While the case was pending for appeals before the Ninth Circuit, a divided D.C. Circuit issued its en banc decision in PHH Corp. v. CFPB, 881 F.3d 75 (D.C. Cir. 2018). There, the D.C. Circuit upheld the constitutional validity of the CFPB, citing a number of Supreme Court precedents set in cases such as Humphrey’s Executor v. United States, 295 U.S. 602 (1935) (upholding for-cause removal of members from the Federal Trade Commission based on “inefficiency, neglect of duty, or malfeasance in office”) and Morrison v. Olson, 487 U.S. 654 (1988) (upholding a for-cause-only removal restriction for independent counsel). Then–Judge Kavanaugh dissented from the majority in PHH, arguing that: the single head of CFPB can be distinguished from the multi-member independent agency in Humphrey’s Executor, and the officer in Morrison was an “inferior officer” in contrast to the head of the CFPB. See PHH Corp., 881 F.3d at 164 (Kavanaugh, J., dissenting). The Ninth Circuit later affirmed the district court’s opinion in Seila on similar reasoning. See CFPB v. Seila Law LCC, 923 F.3d 680 (9th Cir. 2019).

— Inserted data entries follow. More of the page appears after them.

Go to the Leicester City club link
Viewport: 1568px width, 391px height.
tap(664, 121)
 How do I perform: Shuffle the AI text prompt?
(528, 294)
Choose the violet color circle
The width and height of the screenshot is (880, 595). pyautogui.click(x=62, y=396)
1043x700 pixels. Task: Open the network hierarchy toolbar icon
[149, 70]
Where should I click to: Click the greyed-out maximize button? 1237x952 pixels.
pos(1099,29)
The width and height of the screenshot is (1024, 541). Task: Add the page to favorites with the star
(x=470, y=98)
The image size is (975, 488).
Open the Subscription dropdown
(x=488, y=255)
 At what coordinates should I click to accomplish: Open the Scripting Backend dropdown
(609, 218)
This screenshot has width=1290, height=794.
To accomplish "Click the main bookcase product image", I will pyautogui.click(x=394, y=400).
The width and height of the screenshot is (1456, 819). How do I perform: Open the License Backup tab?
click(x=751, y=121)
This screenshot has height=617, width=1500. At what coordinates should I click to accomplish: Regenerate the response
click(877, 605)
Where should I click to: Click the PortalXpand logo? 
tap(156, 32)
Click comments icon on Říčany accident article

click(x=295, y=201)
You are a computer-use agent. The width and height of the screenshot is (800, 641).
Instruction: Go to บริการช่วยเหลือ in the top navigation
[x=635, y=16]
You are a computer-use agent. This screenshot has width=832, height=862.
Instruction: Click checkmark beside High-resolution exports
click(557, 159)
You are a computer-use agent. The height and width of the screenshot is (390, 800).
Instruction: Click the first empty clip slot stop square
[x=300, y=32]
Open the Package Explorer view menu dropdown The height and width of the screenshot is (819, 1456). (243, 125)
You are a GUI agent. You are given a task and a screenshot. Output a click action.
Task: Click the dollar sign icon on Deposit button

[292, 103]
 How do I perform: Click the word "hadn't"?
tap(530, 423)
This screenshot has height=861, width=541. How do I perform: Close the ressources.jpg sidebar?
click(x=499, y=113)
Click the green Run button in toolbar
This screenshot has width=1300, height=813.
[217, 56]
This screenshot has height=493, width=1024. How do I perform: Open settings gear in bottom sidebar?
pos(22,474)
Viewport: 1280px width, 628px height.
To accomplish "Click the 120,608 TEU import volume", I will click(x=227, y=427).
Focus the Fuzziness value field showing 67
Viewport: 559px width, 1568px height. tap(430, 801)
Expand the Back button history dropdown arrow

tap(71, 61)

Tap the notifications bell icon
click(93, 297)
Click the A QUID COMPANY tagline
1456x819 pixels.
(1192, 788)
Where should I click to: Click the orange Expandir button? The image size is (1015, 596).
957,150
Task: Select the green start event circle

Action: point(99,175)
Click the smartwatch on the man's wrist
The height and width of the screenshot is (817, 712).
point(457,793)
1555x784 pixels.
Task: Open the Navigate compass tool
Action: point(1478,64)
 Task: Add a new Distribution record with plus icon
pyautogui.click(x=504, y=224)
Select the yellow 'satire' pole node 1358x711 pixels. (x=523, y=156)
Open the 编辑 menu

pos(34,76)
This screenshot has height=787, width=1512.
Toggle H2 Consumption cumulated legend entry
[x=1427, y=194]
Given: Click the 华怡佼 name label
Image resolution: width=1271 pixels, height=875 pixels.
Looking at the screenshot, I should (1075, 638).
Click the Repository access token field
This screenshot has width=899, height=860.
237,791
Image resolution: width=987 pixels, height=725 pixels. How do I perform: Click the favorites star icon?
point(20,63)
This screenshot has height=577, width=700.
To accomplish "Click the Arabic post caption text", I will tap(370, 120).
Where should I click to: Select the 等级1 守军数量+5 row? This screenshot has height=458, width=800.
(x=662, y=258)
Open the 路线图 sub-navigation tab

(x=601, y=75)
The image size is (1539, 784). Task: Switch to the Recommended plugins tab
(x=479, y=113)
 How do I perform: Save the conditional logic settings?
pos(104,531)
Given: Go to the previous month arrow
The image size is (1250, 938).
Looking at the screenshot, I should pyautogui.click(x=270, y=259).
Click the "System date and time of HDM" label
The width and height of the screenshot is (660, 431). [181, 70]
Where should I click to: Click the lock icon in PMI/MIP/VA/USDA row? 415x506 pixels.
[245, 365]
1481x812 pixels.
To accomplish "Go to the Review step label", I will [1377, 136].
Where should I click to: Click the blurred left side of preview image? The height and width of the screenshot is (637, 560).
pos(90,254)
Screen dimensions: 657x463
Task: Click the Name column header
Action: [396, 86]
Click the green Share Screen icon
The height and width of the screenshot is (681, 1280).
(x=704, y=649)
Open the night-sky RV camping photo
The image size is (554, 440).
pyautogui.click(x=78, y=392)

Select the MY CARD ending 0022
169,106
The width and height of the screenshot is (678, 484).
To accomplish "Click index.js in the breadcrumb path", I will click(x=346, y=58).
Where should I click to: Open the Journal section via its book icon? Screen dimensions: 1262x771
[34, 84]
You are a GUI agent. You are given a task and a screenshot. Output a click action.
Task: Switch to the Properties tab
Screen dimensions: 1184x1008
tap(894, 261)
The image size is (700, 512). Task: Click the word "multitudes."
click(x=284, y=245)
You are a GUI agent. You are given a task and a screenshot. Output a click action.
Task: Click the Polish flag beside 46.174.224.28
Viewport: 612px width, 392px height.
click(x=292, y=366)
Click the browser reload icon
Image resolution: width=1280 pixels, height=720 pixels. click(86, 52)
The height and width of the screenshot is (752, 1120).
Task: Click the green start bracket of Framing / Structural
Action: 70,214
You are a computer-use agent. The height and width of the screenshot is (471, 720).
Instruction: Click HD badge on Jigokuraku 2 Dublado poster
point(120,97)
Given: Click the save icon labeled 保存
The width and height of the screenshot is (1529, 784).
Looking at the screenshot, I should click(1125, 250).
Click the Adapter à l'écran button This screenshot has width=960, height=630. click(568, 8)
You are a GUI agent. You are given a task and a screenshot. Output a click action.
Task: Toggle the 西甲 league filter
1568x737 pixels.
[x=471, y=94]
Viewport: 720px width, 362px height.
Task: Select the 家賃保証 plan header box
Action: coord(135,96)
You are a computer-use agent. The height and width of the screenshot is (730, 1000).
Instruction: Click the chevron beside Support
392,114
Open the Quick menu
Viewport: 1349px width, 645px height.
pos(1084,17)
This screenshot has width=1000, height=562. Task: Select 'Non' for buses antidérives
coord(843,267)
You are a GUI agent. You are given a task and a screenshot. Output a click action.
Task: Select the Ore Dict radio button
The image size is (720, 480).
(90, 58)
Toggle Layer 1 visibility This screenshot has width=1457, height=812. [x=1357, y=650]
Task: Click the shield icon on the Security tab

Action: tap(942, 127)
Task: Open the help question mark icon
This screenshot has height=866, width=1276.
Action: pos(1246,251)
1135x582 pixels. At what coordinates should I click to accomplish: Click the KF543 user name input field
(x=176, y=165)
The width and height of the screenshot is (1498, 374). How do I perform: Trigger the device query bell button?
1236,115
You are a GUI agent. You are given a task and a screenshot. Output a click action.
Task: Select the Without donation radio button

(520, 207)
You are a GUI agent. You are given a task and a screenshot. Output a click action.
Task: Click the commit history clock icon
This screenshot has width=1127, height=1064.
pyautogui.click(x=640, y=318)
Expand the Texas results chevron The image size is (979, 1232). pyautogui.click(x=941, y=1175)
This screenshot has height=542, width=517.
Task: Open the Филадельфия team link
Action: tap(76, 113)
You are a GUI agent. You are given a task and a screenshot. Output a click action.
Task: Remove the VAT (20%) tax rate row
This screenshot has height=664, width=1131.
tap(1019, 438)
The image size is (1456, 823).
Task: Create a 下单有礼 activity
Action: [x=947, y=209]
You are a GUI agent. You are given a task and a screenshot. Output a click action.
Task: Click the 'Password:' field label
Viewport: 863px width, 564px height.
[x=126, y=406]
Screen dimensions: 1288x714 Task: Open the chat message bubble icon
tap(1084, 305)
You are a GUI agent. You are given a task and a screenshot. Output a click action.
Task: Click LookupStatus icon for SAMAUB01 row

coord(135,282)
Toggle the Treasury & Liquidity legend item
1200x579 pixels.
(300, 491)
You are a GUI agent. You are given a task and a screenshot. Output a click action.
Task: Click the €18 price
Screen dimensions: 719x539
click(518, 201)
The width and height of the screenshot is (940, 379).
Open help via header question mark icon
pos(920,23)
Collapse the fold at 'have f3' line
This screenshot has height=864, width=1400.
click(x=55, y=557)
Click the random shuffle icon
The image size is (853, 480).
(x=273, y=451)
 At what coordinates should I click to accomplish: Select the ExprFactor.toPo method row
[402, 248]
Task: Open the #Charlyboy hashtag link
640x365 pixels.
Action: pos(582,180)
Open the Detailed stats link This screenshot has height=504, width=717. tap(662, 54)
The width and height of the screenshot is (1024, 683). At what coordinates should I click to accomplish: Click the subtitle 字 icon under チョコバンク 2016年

Counsel for Petitioner, Seila Law, makes two general arguments why the structure of the CFPB upsets the Constitution’s balance of separations of powers: (1) the CFPB concentrates broad, executive power in a single person that cannot be removed by the President other than for cause, and (2) the CFPB is largely exempt from the congressional appropriations process. Such a structure, petitioner argues, “could provide a blueprint for Congress to reshape the Executive Branch in dramatic fashion.” Petition for a Writ of Certiorari at 15, Seila Law LLC v. CFPB, No. 19-7 (U.S. filed June 28, 2019).
The Office of the Solicitor General, which typically defends federal agencies before the Court, filed a brief agreeing with Petitioner and has chosen not to defend the CFPB. (This has caused some commentators and amici to question whether the Court should dismiss the case as there is no longer a live “case or controversy” under Article III.) As a result, the Court appointed Paul Clement, former Solicitor General under President George W. Bush, as amicus curiae to defend the CFPB in oral arguments. The amicus brief makes three arguments in favor of upholding the CFPB: (1) the Petitioner lacks standing because the alleged “injury” (compliance with the investigation) is not traceable to the President’s authority to remove the Director, (2) the powers of the CFPB and the removal clause of its Director are similar to those found in other agencies, and (3) there is no constitutional basis for distinguishing the Director’s removal clause from the line of Court case precedent. Brief for Court-Appointed Amicus in Support of Judgment Below at 21, 33, Selia Law LLC v. CFPB, No. 19-7 (U.S. filed Jan. 15, 2020).
*Sean Lowry is a 3LE (Class of 2021) and Analyst in Public Finance at the Congressional Research Service (CRS). The views expressed are those of the author and are not necessarily those of the Library of Congress or CRS.